- Raw data
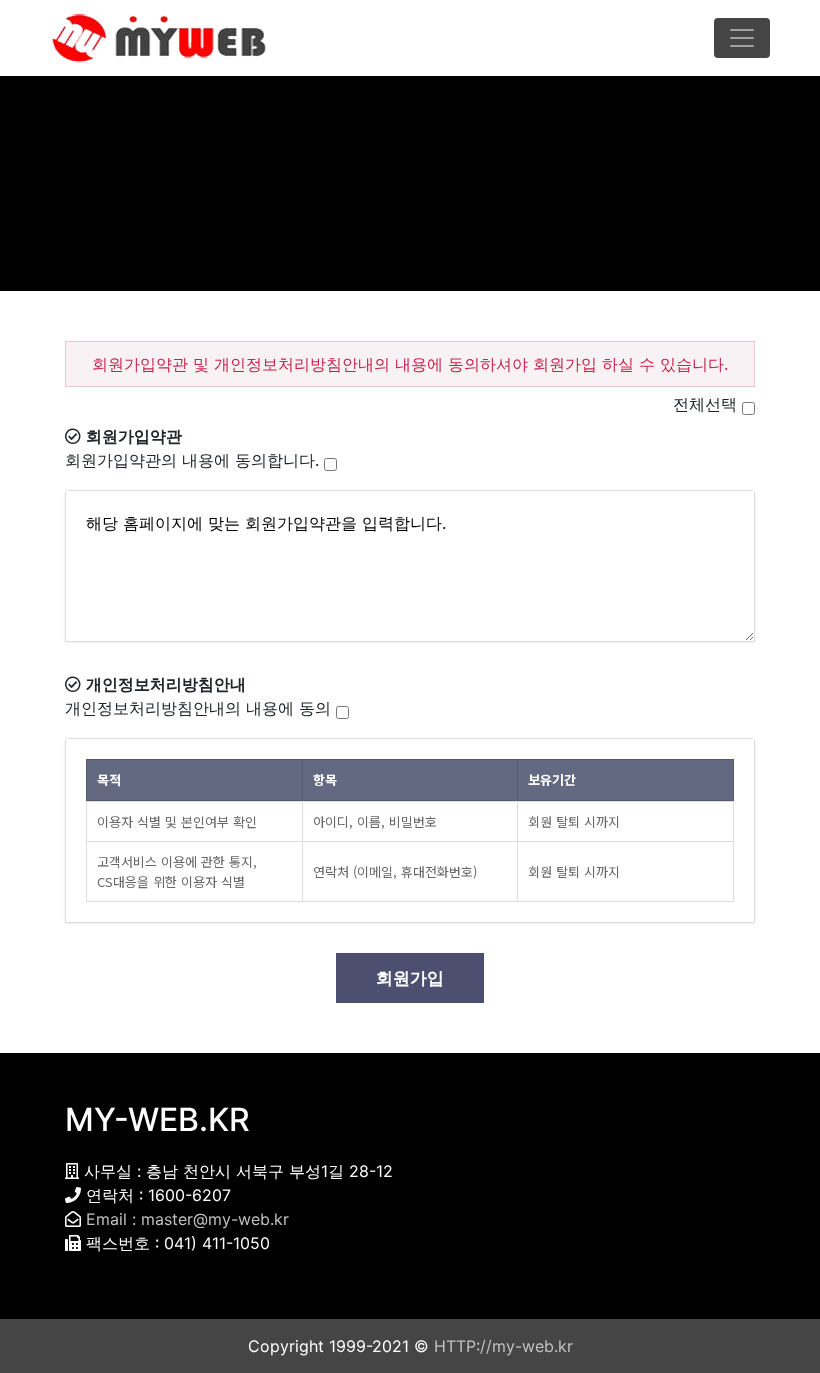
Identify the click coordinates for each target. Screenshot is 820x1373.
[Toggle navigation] (742, 38)
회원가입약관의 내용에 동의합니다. (192, 460)
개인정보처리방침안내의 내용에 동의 (198, 708)
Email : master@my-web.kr (187, 1219)
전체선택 (705, 404)
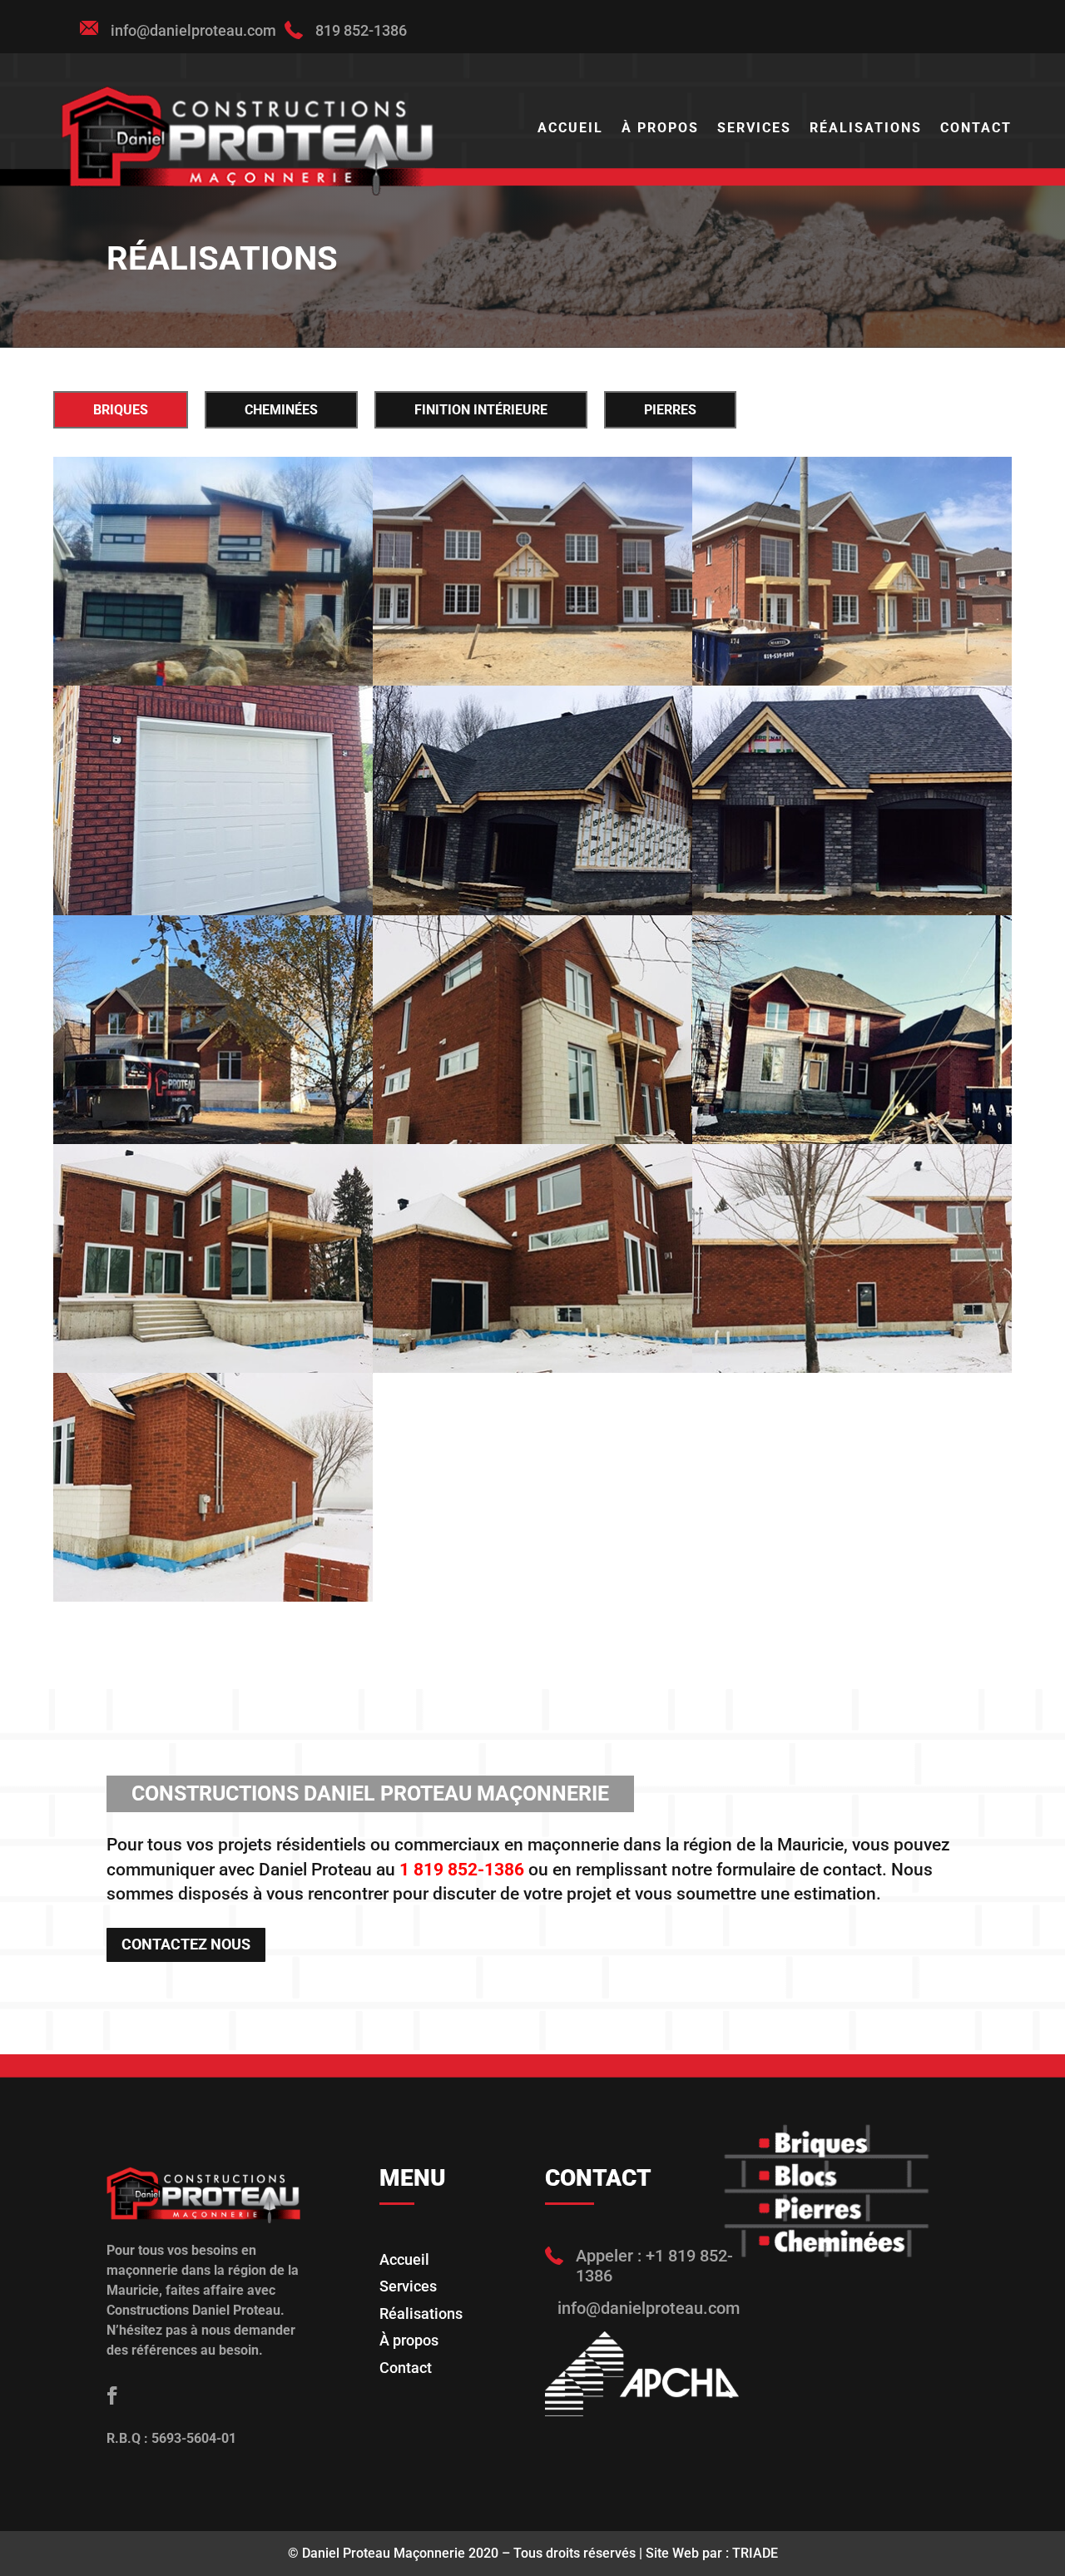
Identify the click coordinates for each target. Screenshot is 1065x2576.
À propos (660, 129)
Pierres (670, 410)
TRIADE (755, 2553)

- Work to complete
When a line of the entries contains the word "each", it counts toward the total; reply with that total alone.

- The completed task
2